Almost every summer when we were kids, my dad would take a week of vacation, load his burgeoning brood into the station wagon, and take us to a lake in some exotic place such as Wisconsin, or Indiana. The weeks leading up to the trip were filled with increasing excitement as the big day of travel neared. It was not the prospect of swimming and fishing however, that excited me. Sure, watching my mom fry up the little fish we had caught earlier in the day, and then gagging on the pin sized bones when we ate them, was tons of fun, but I always found the long drive to get there much more entertaining.

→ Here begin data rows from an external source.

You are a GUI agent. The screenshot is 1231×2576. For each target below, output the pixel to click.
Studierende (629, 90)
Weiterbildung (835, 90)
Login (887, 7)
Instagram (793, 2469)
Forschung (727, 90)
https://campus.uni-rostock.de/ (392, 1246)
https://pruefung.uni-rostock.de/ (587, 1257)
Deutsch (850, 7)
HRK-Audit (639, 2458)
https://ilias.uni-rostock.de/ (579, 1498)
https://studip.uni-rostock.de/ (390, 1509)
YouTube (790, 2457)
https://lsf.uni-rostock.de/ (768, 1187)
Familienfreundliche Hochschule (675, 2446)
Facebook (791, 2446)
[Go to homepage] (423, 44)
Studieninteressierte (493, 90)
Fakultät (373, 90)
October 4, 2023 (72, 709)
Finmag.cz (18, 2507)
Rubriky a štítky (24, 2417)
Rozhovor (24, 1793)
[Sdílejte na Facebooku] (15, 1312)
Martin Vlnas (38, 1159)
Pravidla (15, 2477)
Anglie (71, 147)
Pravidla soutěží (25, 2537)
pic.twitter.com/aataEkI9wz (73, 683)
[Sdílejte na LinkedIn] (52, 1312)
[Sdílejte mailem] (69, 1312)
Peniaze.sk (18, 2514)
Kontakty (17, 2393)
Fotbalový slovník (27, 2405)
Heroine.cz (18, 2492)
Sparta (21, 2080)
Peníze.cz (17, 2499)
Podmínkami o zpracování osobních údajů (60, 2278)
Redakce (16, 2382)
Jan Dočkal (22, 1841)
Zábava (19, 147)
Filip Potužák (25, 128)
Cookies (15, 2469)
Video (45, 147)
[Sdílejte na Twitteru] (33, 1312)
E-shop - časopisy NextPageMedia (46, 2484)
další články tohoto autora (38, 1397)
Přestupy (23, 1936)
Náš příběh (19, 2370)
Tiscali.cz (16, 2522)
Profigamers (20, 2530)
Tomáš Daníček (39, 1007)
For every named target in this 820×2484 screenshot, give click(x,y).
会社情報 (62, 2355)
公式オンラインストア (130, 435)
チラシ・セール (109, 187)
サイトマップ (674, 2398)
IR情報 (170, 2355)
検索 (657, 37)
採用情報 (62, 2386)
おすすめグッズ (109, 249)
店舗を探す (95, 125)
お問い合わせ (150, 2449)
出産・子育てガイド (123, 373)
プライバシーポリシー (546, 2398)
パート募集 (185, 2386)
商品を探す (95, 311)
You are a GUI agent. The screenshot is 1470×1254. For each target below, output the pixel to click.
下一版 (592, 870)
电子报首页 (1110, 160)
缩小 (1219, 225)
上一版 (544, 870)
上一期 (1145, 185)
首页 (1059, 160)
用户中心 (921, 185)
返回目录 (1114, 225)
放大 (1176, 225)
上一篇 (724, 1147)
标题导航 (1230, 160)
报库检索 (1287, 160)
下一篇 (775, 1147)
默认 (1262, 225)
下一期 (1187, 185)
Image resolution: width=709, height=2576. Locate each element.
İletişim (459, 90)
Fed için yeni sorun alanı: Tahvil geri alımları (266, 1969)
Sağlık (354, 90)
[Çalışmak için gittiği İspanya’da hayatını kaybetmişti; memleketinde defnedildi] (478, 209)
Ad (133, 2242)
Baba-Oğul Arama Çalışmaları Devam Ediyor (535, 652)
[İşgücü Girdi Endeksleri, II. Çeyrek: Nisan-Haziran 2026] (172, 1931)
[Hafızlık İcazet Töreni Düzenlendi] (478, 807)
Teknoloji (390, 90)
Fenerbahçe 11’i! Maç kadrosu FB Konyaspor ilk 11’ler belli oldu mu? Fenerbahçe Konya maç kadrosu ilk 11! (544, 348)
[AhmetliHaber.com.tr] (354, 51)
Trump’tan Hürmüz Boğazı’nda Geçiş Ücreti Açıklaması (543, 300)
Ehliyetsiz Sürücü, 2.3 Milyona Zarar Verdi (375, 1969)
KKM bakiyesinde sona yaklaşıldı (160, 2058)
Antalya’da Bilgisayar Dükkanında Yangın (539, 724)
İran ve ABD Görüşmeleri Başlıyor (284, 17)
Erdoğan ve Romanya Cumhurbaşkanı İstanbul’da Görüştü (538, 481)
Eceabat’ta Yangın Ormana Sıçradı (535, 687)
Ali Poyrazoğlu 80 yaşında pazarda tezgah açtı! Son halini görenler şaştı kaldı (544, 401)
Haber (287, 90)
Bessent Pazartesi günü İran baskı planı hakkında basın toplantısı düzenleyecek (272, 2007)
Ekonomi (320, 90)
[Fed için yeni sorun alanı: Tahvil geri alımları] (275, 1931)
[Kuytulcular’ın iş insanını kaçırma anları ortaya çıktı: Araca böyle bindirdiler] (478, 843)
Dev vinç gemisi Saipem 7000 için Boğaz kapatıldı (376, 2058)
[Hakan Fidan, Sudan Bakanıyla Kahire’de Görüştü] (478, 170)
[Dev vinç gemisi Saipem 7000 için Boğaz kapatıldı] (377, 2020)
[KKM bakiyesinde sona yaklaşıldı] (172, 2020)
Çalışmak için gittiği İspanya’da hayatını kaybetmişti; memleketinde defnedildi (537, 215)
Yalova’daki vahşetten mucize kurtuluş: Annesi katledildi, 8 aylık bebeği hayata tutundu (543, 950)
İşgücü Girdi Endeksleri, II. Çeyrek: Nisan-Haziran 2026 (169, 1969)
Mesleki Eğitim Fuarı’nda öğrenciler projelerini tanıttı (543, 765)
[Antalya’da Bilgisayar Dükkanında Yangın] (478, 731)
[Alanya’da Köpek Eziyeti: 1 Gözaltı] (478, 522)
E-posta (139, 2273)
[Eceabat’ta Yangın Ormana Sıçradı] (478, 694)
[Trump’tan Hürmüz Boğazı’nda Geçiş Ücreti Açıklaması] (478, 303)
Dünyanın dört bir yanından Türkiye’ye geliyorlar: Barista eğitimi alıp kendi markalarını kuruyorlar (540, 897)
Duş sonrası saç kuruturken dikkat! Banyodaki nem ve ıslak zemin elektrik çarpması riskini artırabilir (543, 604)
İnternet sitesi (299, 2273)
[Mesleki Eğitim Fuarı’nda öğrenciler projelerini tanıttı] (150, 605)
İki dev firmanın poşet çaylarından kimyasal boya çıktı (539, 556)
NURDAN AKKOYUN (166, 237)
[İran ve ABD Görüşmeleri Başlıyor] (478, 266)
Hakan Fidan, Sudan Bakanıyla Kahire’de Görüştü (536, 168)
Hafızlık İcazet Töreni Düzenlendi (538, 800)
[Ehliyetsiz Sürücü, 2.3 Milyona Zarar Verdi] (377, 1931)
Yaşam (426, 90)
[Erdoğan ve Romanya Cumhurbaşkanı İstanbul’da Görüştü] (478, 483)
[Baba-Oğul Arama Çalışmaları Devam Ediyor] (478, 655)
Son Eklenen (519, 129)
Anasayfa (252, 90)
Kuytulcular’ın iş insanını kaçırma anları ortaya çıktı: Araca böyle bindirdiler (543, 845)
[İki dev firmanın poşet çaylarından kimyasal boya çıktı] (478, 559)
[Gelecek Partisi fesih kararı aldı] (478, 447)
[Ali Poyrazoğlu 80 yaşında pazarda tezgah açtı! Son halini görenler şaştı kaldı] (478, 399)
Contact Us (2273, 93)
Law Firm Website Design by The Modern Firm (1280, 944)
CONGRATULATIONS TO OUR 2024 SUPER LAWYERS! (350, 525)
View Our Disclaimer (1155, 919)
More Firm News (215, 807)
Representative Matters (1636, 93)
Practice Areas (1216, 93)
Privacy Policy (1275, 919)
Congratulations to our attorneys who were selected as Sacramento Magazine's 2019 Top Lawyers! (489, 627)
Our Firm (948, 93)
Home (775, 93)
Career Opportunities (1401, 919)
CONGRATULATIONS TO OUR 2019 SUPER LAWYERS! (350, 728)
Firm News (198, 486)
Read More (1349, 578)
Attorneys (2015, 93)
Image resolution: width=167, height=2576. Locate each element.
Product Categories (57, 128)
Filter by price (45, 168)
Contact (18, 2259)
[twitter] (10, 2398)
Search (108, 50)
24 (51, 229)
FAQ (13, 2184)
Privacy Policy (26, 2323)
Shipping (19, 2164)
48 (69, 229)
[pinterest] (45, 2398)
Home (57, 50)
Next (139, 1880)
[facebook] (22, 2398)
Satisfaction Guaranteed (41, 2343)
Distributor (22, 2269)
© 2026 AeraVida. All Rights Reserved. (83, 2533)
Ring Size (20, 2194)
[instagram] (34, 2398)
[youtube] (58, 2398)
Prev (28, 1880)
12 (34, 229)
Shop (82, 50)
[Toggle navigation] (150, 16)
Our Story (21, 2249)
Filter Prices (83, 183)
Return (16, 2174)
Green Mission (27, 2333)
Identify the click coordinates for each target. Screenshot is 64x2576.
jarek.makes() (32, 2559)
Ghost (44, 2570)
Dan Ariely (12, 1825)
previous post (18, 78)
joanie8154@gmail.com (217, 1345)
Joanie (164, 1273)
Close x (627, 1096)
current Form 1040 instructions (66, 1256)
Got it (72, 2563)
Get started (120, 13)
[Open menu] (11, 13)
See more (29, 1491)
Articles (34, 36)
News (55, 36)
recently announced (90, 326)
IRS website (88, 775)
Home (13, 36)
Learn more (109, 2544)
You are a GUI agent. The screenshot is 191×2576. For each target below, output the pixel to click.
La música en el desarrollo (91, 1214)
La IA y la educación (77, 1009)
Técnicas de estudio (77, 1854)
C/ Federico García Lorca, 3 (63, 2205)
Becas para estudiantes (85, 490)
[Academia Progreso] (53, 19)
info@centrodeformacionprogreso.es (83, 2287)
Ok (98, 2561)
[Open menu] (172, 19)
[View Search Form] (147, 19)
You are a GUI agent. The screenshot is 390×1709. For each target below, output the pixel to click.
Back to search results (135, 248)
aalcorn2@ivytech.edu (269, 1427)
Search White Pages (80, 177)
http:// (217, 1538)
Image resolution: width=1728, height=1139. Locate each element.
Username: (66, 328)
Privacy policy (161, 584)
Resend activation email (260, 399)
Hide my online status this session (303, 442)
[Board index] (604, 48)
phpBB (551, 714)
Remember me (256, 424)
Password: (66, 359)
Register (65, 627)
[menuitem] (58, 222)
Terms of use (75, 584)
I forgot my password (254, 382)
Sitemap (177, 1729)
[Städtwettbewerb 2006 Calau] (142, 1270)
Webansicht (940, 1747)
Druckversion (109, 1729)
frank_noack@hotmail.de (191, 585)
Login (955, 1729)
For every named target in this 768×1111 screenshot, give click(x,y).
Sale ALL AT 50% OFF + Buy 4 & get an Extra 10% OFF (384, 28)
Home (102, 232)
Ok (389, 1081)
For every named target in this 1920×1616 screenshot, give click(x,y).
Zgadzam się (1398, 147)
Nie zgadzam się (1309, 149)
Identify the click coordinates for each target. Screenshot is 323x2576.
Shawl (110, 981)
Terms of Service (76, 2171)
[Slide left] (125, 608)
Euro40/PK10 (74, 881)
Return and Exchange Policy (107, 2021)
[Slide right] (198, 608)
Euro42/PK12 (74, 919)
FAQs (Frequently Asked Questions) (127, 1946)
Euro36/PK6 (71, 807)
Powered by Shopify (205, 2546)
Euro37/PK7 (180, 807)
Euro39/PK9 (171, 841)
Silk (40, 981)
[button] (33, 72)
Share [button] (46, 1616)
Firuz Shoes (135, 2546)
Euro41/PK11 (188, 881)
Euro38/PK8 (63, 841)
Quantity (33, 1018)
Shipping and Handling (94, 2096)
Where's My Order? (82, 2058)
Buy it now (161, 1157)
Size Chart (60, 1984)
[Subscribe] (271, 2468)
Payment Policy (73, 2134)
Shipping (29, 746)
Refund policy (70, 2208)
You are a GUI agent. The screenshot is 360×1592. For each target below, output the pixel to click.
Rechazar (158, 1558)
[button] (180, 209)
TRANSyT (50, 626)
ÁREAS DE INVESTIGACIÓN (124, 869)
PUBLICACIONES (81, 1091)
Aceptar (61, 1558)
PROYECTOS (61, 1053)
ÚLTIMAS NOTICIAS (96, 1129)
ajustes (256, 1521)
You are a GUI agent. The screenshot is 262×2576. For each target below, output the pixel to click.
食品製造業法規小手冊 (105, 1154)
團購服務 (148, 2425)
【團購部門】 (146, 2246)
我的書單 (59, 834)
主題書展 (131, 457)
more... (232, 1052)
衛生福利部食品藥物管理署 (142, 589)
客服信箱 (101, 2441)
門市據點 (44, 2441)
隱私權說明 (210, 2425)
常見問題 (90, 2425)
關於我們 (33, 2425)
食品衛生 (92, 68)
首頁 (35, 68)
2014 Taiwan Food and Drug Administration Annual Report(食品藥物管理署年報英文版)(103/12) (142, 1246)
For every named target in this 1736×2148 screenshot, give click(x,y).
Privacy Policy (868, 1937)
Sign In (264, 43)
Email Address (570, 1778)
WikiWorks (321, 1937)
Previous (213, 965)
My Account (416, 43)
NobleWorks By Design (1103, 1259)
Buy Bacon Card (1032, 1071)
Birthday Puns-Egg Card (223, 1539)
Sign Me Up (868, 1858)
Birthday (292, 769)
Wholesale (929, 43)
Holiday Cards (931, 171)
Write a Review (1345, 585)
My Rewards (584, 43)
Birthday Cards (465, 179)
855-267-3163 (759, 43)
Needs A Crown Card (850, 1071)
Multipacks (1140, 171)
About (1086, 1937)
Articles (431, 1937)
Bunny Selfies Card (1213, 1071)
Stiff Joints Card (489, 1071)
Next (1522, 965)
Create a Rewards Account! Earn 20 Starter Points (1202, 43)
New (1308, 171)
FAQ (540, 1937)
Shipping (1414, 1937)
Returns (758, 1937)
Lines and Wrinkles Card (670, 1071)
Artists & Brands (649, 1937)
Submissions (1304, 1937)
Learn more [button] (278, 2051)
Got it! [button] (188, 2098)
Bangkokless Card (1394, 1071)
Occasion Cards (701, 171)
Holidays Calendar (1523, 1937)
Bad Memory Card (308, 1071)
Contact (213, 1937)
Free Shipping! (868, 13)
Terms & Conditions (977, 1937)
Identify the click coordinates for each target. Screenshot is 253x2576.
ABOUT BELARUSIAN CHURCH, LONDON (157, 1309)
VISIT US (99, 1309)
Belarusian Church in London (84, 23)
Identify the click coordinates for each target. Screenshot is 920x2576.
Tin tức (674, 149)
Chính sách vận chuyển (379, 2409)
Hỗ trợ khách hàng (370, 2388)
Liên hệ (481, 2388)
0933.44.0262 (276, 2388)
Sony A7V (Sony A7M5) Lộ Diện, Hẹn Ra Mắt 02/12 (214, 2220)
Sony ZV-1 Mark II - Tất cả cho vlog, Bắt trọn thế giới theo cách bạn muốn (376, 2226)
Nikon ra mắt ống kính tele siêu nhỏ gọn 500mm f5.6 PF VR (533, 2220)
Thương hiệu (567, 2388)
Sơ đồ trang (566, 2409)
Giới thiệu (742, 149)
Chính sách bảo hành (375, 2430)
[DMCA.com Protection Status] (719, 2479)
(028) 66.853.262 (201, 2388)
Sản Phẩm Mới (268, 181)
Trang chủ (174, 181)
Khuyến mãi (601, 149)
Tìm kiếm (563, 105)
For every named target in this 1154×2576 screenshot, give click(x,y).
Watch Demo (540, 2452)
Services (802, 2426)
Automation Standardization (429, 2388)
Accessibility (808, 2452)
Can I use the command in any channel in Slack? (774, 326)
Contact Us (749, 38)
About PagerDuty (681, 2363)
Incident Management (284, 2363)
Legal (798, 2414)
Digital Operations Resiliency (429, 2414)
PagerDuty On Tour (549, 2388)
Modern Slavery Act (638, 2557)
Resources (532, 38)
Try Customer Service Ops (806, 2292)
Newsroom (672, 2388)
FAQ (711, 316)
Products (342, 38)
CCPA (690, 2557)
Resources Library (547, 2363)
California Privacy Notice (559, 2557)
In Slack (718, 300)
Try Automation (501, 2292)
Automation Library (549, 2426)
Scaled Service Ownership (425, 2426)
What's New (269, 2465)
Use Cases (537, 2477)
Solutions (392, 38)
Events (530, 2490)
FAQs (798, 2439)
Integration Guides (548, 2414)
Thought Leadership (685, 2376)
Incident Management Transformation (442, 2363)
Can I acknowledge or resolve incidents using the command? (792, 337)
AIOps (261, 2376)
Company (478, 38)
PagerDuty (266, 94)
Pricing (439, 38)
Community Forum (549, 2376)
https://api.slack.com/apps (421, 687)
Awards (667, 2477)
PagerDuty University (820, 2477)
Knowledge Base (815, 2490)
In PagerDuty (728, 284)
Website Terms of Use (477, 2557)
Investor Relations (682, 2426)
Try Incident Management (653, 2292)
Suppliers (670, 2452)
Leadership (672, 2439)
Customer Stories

That was when we would see strange wildlife splattered across the pavement, and could listen to my dad's entire repertoire of cursing as he smooshed dead skunks under the tires.

It was those fond memories that caused me to agree when Mark suggested a road trip to Chicago this summer.
“We can take the dog with us, and we’ll be able to cart all the crap I buy back home in the car.”, Mark added.
He was very smart to put the dog part of his proposition ahead of the shopping part. He knows how I hate to leave Chandler when we travel. The only drawback I could see with his plan, was the fact that I don’t drive, and the guy who would be driving, Mark, is the worst driver on the planet Earth outside of a few Chinese people. Despite those obvious problems, the road trip was on. So this past week Mark, Chandler, and I piled into the car, along with enough luggage for Mark to live for a year, and drove to Chicago.

Riding with Mark is intense. He cannot navigate interstate highways unless they are in an arrow straight line. Curves make him go into a panic and slow down to a crawl. Now Florida wasn’t too much of a problem, but as we made our way through northern Georgia Mark would vacillate between hysteria, and intense anger at the highway designers who “Made these damn roads so goddamned curvy.”. I have to admit, at one point I did reach over and give him a knuckle rap against the side of his head because he tried to stop on the interstate while a semi truck was tailgating us. Mark’s driving is so erratic, and he screams and shrieks so often while driving, that I found I couldn’t get a moments rest. It was like I had driven the entire way, I was so exhausted from him waking me up. At least Chandler took it well. He slept almost the entire time in the back seat, oblivious to how near he had come to death.